(Word and element location records)
▶

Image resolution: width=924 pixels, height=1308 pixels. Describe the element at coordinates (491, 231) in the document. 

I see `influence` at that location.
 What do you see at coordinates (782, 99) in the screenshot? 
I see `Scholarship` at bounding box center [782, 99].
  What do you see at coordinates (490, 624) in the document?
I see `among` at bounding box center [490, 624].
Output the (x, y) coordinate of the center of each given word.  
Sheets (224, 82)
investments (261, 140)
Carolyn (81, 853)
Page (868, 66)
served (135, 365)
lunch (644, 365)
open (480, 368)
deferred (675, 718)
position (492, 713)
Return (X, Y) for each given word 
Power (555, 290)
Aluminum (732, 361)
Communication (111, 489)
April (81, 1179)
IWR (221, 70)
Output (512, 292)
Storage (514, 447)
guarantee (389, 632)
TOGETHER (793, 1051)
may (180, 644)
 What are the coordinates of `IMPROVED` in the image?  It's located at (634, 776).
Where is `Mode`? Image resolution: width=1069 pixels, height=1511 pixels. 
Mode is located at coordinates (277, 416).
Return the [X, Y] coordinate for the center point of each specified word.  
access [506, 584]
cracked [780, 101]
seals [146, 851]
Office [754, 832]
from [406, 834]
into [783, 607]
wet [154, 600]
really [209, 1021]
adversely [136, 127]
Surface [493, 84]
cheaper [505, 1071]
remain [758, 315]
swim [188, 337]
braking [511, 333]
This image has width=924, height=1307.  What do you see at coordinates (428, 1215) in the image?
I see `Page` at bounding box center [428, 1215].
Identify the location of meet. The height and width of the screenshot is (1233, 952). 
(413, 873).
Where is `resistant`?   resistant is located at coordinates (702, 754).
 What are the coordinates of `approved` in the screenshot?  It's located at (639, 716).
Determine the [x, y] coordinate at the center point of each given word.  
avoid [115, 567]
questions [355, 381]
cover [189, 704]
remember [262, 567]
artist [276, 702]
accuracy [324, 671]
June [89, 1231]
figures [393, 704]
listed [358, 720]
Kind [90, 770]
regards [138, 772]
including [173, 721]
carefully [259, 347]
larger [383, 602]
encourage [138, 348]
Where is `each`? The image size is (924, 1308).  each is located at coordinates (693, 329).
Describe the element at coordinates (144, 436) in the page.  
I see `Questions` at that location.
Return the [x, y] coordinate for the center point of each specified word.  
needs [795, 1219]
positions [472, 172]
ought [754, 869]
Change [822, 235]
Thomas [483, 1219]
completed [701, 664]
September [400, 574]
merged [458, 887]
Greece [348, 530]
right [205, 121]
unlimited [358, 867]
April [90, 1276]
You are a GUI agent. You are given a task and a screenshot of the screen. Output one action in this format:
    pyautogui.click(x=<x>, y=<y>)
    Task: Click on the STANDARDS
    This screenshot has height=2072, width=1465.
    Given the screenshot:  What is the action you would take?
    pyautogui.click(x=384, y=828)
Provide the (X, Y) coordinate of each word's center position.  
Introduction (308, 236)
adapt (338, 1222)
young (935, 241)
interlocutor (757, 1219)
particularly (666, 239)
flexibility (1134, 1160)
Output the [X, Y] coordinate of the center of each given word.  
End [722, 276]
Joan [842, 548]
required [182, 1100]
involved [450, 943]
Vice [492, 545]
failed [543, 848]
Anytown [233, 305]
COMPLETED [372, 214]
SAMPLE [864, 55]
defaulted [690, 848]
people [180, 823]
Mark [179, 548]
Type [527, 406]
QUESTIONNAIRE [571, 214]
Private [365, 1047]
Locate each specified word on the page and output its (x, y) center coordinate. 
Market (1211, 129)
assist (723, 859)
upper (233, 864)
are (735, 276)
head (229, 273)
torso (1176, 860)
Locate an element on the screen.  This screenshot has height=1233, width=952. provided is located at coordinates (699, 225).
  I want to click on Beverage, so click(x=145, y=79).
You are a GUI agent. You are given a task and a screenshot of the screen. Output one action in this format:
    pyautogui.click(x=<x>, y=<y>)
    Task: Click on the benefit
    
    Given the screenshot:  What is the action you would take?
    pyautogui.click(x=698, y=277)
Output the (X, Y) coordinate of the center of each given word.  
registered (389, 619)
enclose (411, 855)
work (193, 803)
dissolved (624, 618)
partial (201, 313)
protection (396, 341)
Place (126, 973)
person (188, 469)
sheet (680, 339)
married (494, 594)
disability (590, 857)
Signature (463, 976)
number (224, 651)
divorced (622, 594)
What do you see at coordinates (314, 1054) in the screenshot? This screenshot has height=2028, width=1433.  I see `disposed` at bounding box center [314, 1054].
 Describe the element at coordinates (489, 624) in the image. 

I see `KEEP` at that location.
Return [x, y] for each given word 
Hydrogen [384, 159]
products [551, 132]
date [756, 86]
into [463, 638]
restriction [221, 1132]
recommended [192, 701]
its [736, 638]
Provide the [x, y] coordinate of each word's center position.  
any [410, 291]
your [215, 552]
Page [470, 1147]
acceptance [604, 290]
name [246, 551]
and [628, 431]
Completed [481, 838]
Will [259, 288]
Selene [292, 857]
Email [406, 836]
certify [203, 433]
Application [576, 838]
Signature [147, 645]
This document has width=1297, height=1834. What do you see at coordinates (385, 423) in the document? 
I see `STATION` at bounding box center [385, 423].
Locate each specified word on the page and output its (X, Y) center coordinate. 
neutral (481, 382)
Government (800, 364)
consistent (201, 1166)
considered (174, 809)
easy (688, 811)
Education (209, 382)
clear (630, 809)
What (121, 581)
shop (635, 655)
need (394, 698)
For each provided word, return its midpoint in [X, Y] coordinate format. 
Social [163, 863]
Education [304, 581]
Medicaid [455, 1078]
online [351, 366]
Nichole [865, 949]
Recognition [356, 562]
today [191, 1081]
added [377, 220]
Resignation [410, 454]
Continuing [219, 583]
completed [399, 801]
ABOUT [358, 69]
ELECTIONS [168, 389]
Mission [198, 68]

◀

• Do this:
Rewrite all the records above with "Image resolution" changed to "Image size" wherever it appears. Leave every other part as it is.

• Expected output:
Image size: width=924 pixels, height=1308 pixels. Describe the element at coordinates (491, 231) in the document. 

I see `influence` at that location.
 What do you see at coordinates (782, 99) in the screenshot? 
I see `Scholarship` at bounding box center [782, 99].
  What do you see at coordinates (490, 624) in the document?
I see `among` at bounding box center [490, 624].
Output the (x, y) coordinate of the center of each given word.  
Sheets (224, 82)
investments (261, 140)
Carolyn (81, 853)
Page (868, 66)
served (135, 365)
lunch (644, 365)
open (480, 368)
deferred (675, 718)
position (492, 713)
Return (X, Y) for each given word 
Power (555, 290)
Aluminum (732, 361)
Communication (111, 489)
April (81, 1179)
IWR (221, 70)
Output (512, 292)
Storage (514, 447)
guarantee (389, 632)
TOGETHER (793, 1051)
may (180, 644)
 What are the coordinates of `IMPROVED` in the image?  It's located at (634, 776).
Where is `Mode`? Image size: width=1069 pixels, height=1511 pixels. 
Mode is located at coordinates (277, 416).
Return the [X, Y] coordinate for the center point of each specified word.  
access [506, 584]
cracked [780, 101]
seals [146, 851]
Office [754, 832]
from [406, 834]
into [783, 607]
wet [154, 600]
really [209, 1021]
adversely [136, 127]
Surface [493, 84]
cheaper [505, 1071]
remain [758, 315]
swim [188, 337]
braking [511, 333]
This image has width=924, height=1307.  What do you see at coordinates (428, 1215) in the image?
I see `Page` at bounding box center [428, 1215].
Identify the location of meet. The height and width of the screenshot is (1233, 952). 
(413, 873).
Where is `resistant`?   resistant is located at coordinates (702, 754).
 What are the coordinates of `approved` in the screenshot?  It's located at (639, 716).
Determine the [x, y] coordinate at the center point of each given word.  
avoid [115, 567]
questions [355, 381]
cover [189, 704]
remember [262, 567]
artist [276, 702]
accuracy [324, 671]
June [89, 1231]
figures [393, 704]
listed [358, 720]
Kind [90, 770]
regards [138, 772]
including [173, 721]
carefully [259, 347]
larger [383, 602]
encourage [138, 348]
Where is `each`? The image size is (924, 1308).  each is located at coordinates (693, 329).
Describe the element at coordinates (144, 436) in the page.  
I see `Questions` at that location.
Return the [x, y] coordinate for the center point of each specified word.  
needs [795, 1219]
positions [472, 172]
ought [754, 869]
Change [822, 235]
Thomas [483, 1219]
completed [701, 664]
September [400, 574]
merged [458, 887]
Greece [348, 530]
right [205, 121]
unlimited [358, 867]
April [90, 1276]
You are a GUI agent. You are given a task and a screenshot of the screen. Output one action in this format:
    pyautogui.click(x=<x>, y=<y>)
    Task: Click on the STANDARDS
    This screenshot has height=2072, width=1465.
    Given the screenshot:  What is the action you would take?
    pyautogui.click(x=384, y=828)
Provide the (X, Y) coordinate of each word's center position.  
Introduction (308, 236)
adapt (338, 1222)
young (935, 241)
interlocutor (757, 1219)
particularly (666, 239)
flexibility (1134, 1160)
Output the [X, Y] coordinate of the center of each given word.  
End [722, 276]
Joan [842, 548]
required [182, 1100]
involved [450, 943]
Vice [492, 545]
failed [543, 848]
Anytown [233, 305]
COMPLETED [372, 214]
SAMPLE [864, 55]
defaulted [690, 848]
people [180, 823]
Mark [179, 548]
Type [527, 406]
QUESTIONNAIRE [571, 214]
Private [365, 1047]
Locate each specified word on the page and output its (x, y) center coordinate. 
Market (1211, 129)
assist (723, 859)
upper (233, 864)
are (735, 276)
head (229, 273)
torso (1176, 860)
Locate an element on the screen.  This screenshot has height=1233, width=952. provided is located at coordinates (699, 225).
  I want to click on Beverage, so click(x=145, y=79).
You are a GUI agent. You are given a task and a screenshot of the screen. Output one action in this format:
    pyautogui.click(x=<x>, y=<y>)
    Task: Click on the benefit
    
    Given the screenshot:  What is the action you would take?
    pyautogui.click(x=698, y=277)
Output the (X, Y) coordinate of the center of each given word.  
registered (389, 619)
enclose (411, 855)
work (193, 803)
dissolved (624, 618)
partial (201, 313)
protection (396, 341)
Place (126, 973)
person (188, 469)
sheet (680, 339)
married (494, 594)
disability (590, 857)
Signature (463, 976)
number (224, 651)
divorced (622, 594)
What do you see at coordinates (314, 1054) in the screenshot? This screenshot has height=2028, width=1433.  I see `disposed` at bounding box center [314, 1054].
 Describe the element at coordinates (489, 624) in the image. 

I see `KEEP` at that location.
Return [x, y] for each given word 
Hydrogen [384, 159]
products [551, 132]
date [756, 86]
into [463, 638]
restriction [221, 1132]
recommended [192, 701]
its [736, 638]
Provide the [x, y] coordinate of each word's center position.  
any [410, 291]
your [215, 552]
Page [470, 1147]
acceptance [604, 290]
name [246, 551]
and [628, 431]
Completed [481, 838]
Will [259, 288]
Selene [292, 857]
Email [406, 836]
certify [203, 433]
Application [576, 838]
Signature [147, 645]
This document has width=1297, height=1834. What do you see at coordinates (385, 423) in the document? 
I see `STATION` at bounding box center [385, 423].
Locate each specified word on the page and output its (X, Y) center coordinate. 
neutral (481, 382)
Government (800, 364)
consistent (201, 1166)
considered (174, 809)
easy (688, 811)
Education (209, 382)
clear (630, 809)
What (121, 581)
shop (635, 655)
need (394, 698)
For each provided word, return its midpoint in [X, Y] coordinate format. 
Social [163, 863]
Education [304, 581]
Medicaid [455, 1078]
online [351, 366]
Nichole [865, 949]
Recognition [356, 562]
today [191, 1081]
added [377, 220]
Resignation [410, 454]
Continuing [219, 583]
completed [399, 801]
ABOUT [358, 69]
ELECTIONS [168, 389]
Mission [198, 68]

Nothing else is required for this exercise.